You are viewing a plain text version of this content. The canonical link for it is here.
Posted to commits@flink.apache.org by gy...@apache.org on 2023/05/11 07:40:53 UTC

[flink-kubernetes-operator] branch main updated: [FLINK-31936] Support setting scale up max factor

This is an automated email from the ASF dual-hosted git repository.

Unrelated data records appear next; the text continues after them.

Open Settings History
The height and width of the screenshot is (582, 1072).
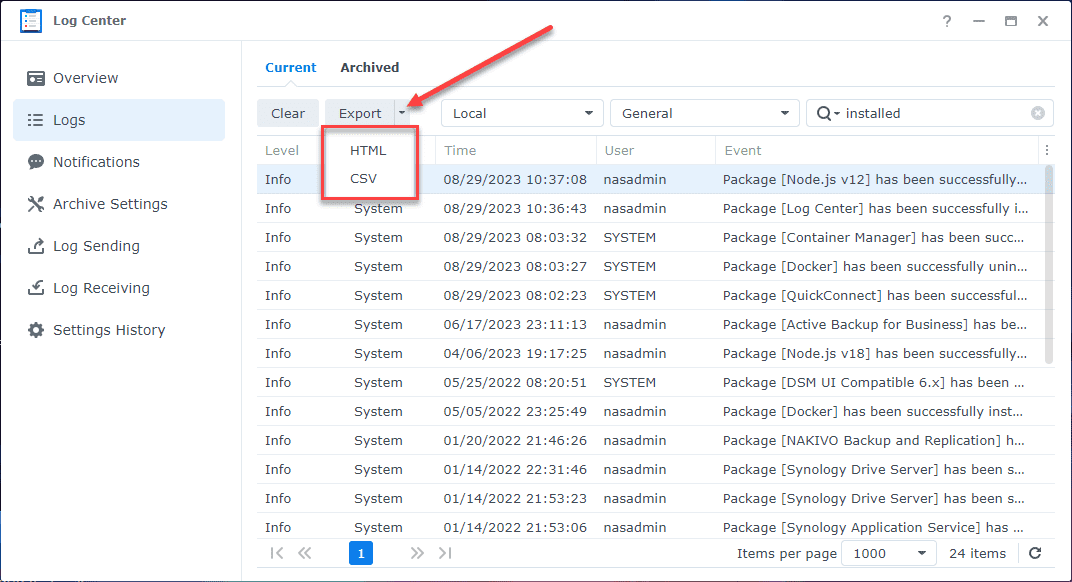pos(103,329)
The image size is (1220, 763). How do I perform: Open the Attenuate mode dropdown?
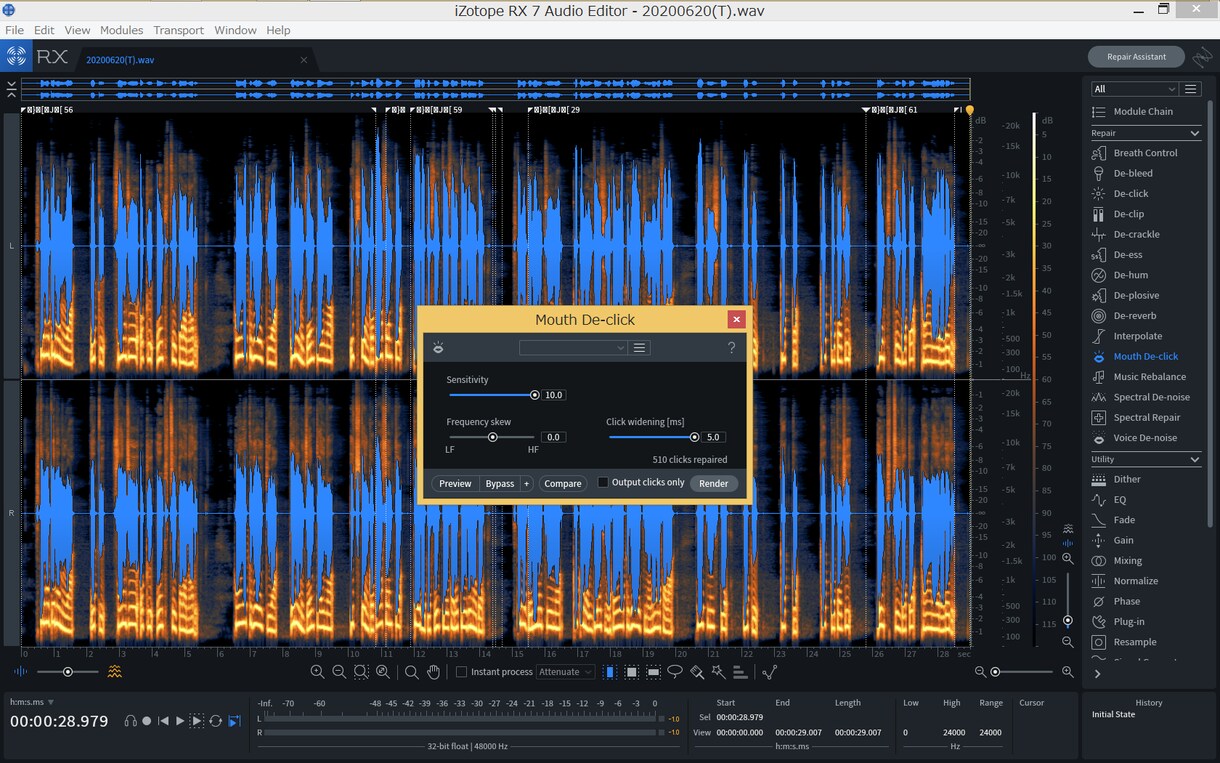(x=566, y=672)
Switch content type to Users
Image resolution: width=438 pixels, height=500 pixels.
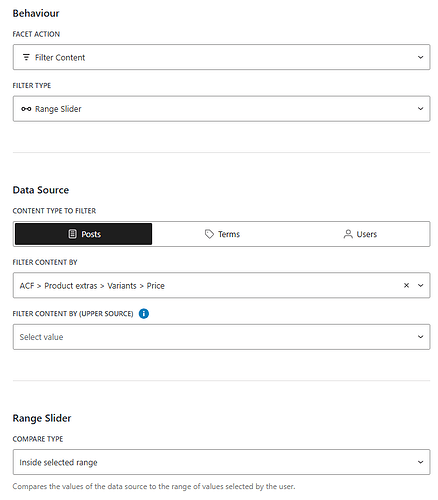[x=360, y=234]
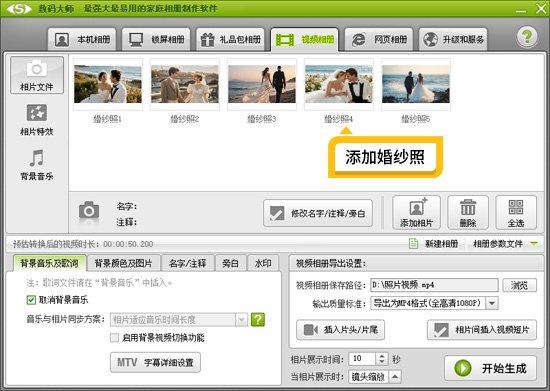Click the 开始生成 start button
550x391 pixels.
click(491, 368)
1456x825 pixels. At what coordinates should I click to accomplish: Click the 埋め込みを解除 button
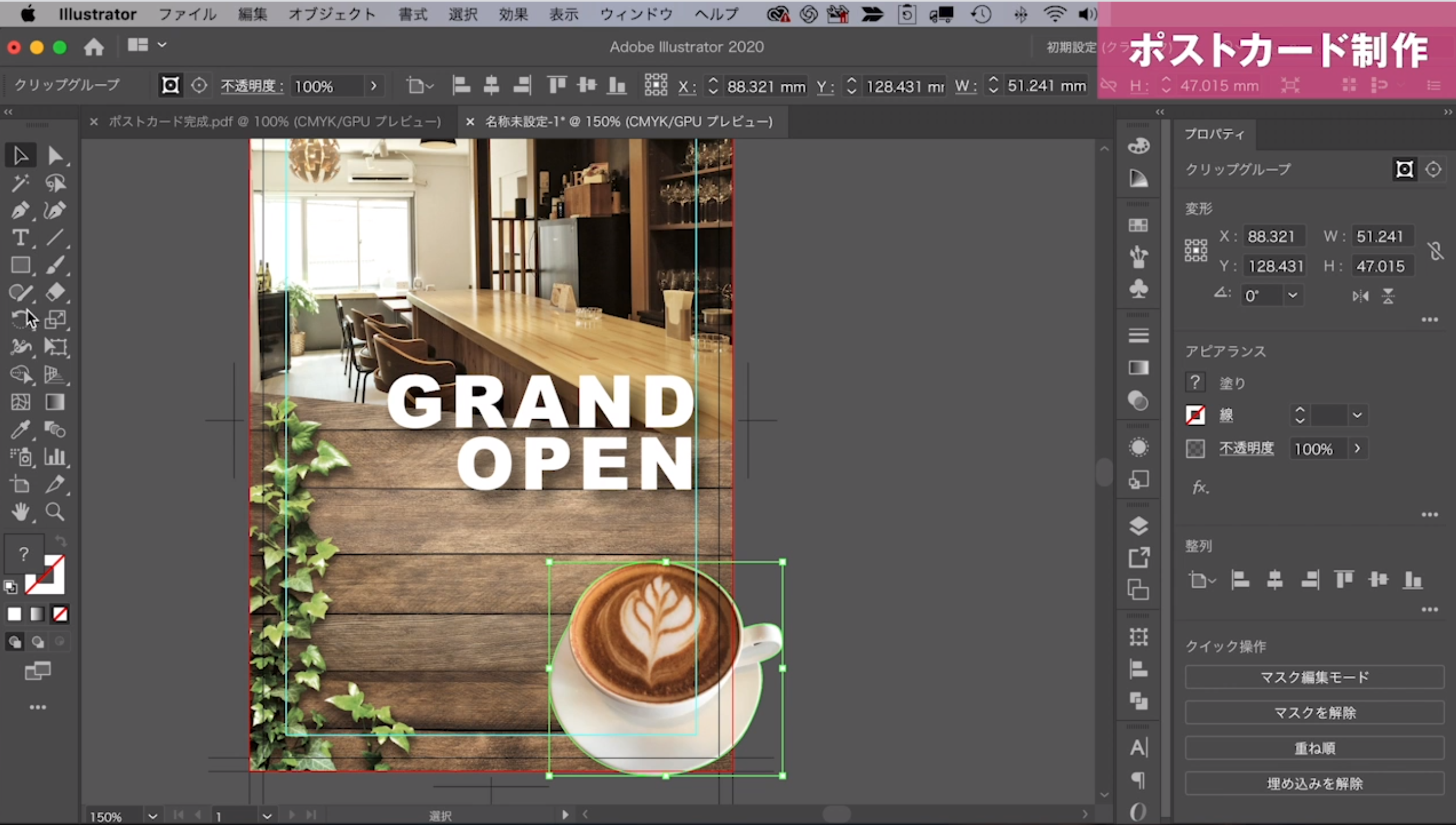coord(1314,783)
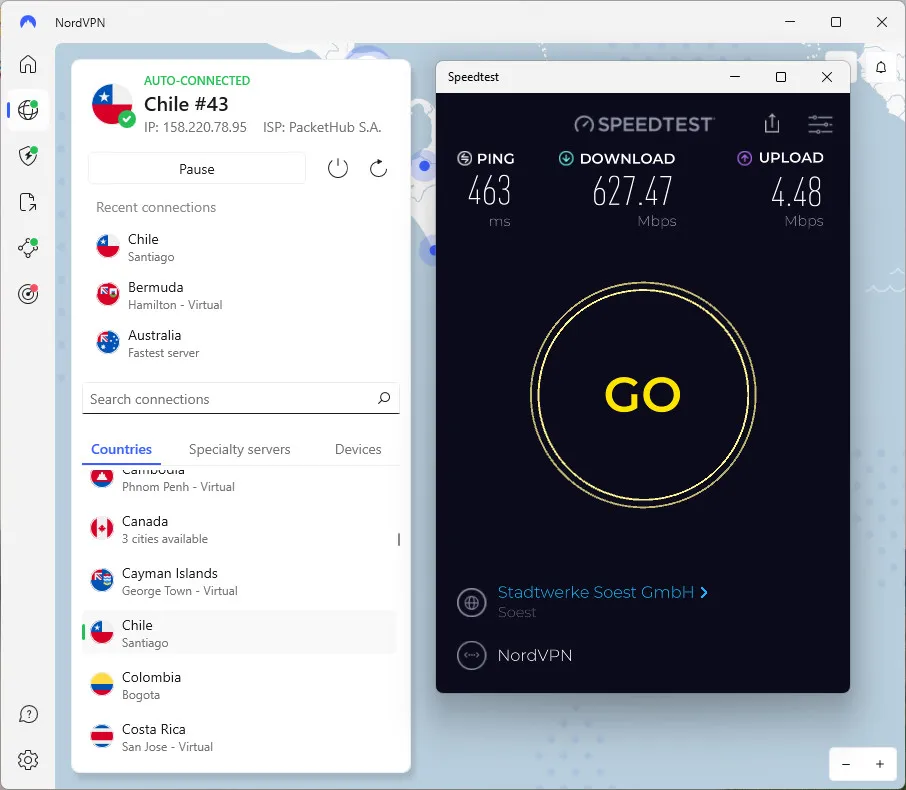Share Speedtest results via the export icon
Viewport: 906px width, 790px height.
tap(771, 122)
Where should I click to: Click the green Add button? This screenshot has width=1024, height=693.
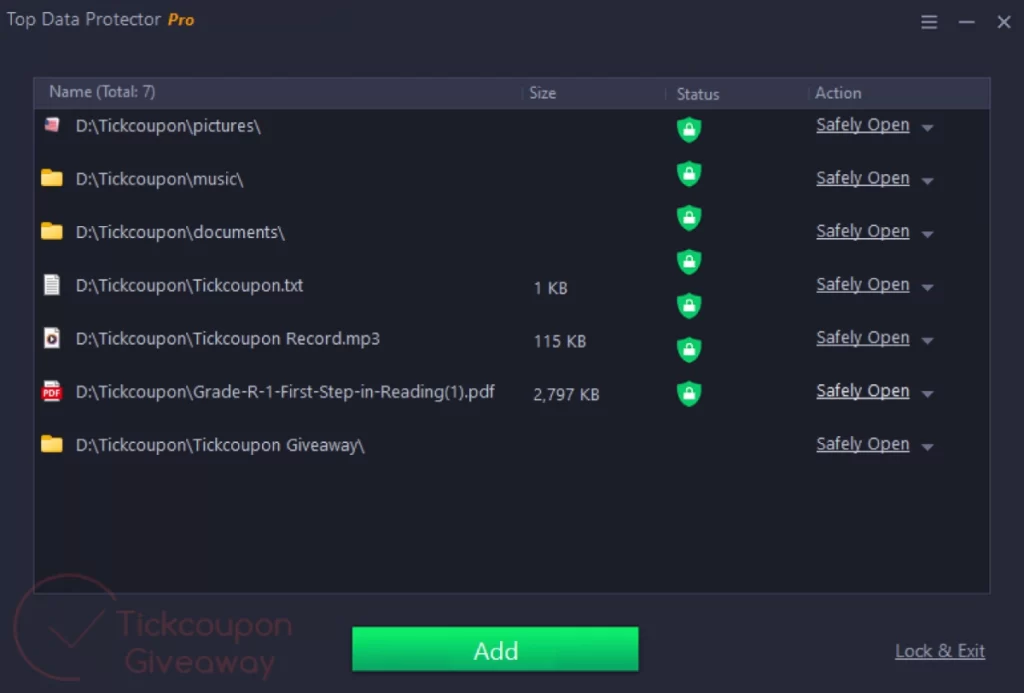point(495,651)

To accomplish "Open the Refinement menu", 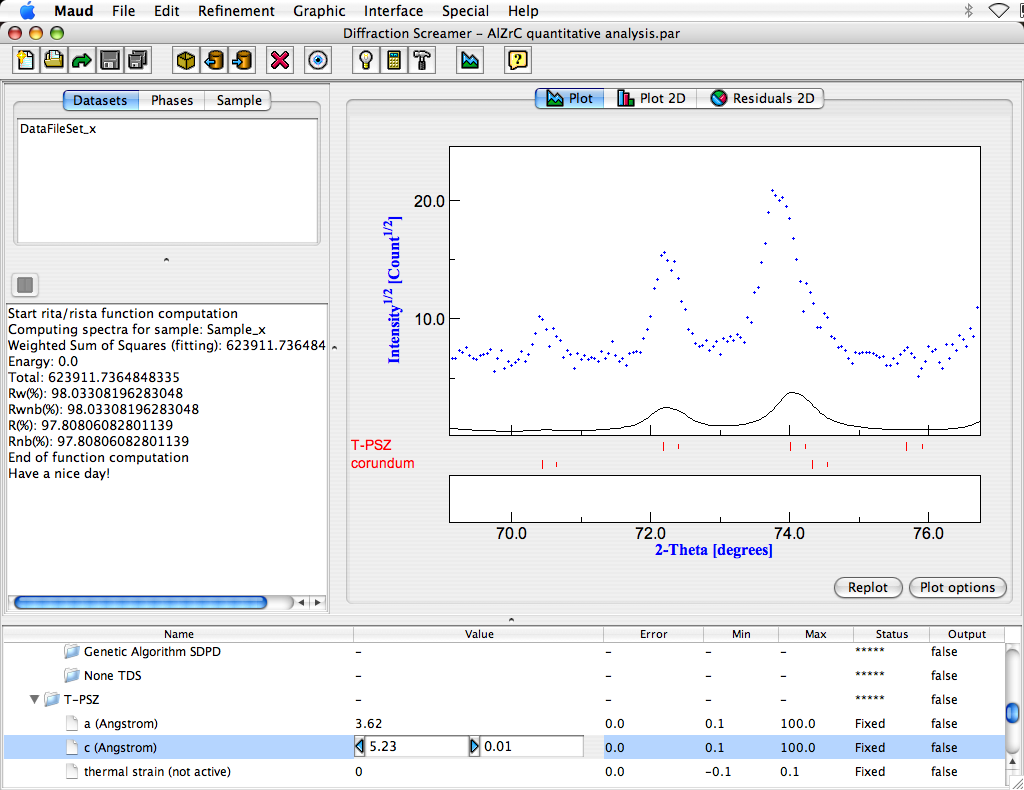I will point(236,11).
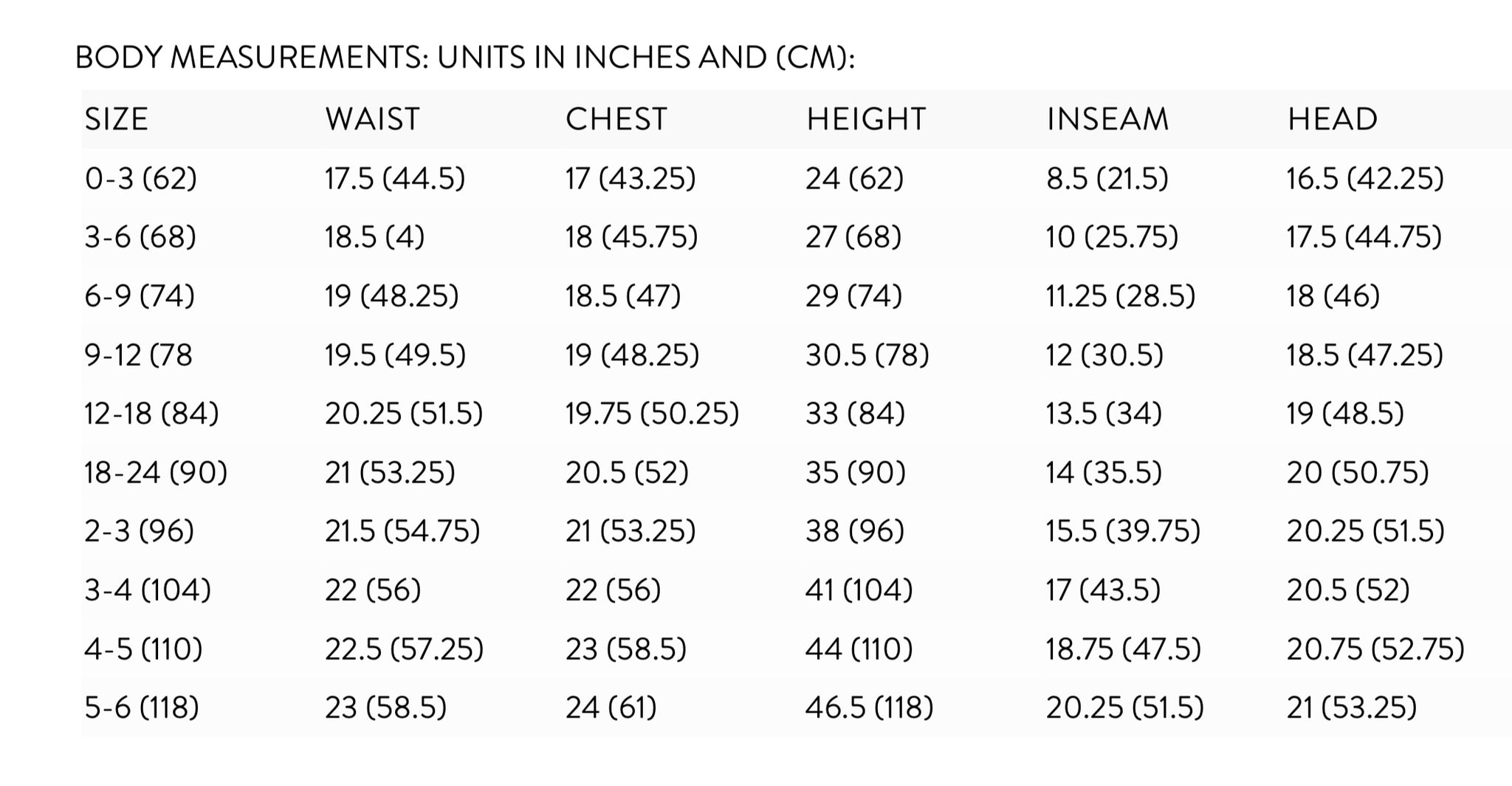Image resolution: width=1512 pixels, height=786 pixels.
Task: Click the INSEAM column header
Action: coord(1107,119)
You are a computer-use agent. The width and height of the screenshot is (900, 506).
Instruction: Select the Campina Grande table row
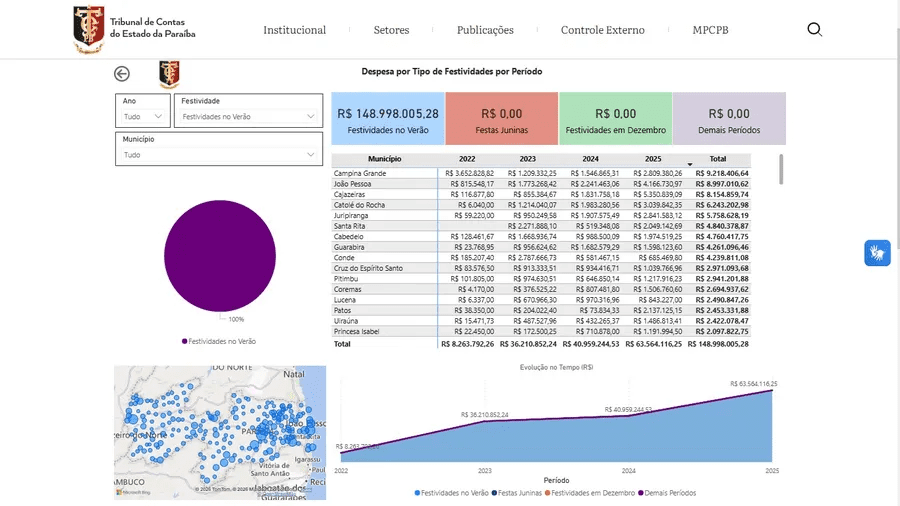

gyfora pushed a commit to branch main
in repository https://gitbox.apache.org/repos/asf/flink-kubernetes-operator.git


The following commit(s) were added to refs/heads/main by this push:
     new f24668db [FLINK-31936] Support setting scale up max factor
f24668db is described below

commit f24668dbe126551caeee570aa0953c689648a335
Author: Zhanghao Chen <m1...@outlook.com>
AuthorDate: Thu May 11 15:40:46 2023 +0800

    [FLINK-31936] Support setting scale up max factor
---
 .../shortcodes/generated/auto_scaler_configuration.html  |  6 ++++++
 .../kubernetes/operator/autoscaler/JobVertexScaler.java  | 16 +++++++++++++++-
 .../operator/autoscaler/config/AutoScalerOptions.java    |  7 +++++++
 .../operator/autoscaler/BacklogBasedScalingTest.java     |  1 +
 .../operator/autoscaler/JobVertexScalerTest.java         | 14 ++++++++++++++
 .../autoscaler/MetricsCollectionAndEvaluationTest.java   |  1 +
 .../operator/autoscaler/ScalingExecutorTest.java         |  1 +
 7 files changed, 45 insertions(+), 1 deletion(-)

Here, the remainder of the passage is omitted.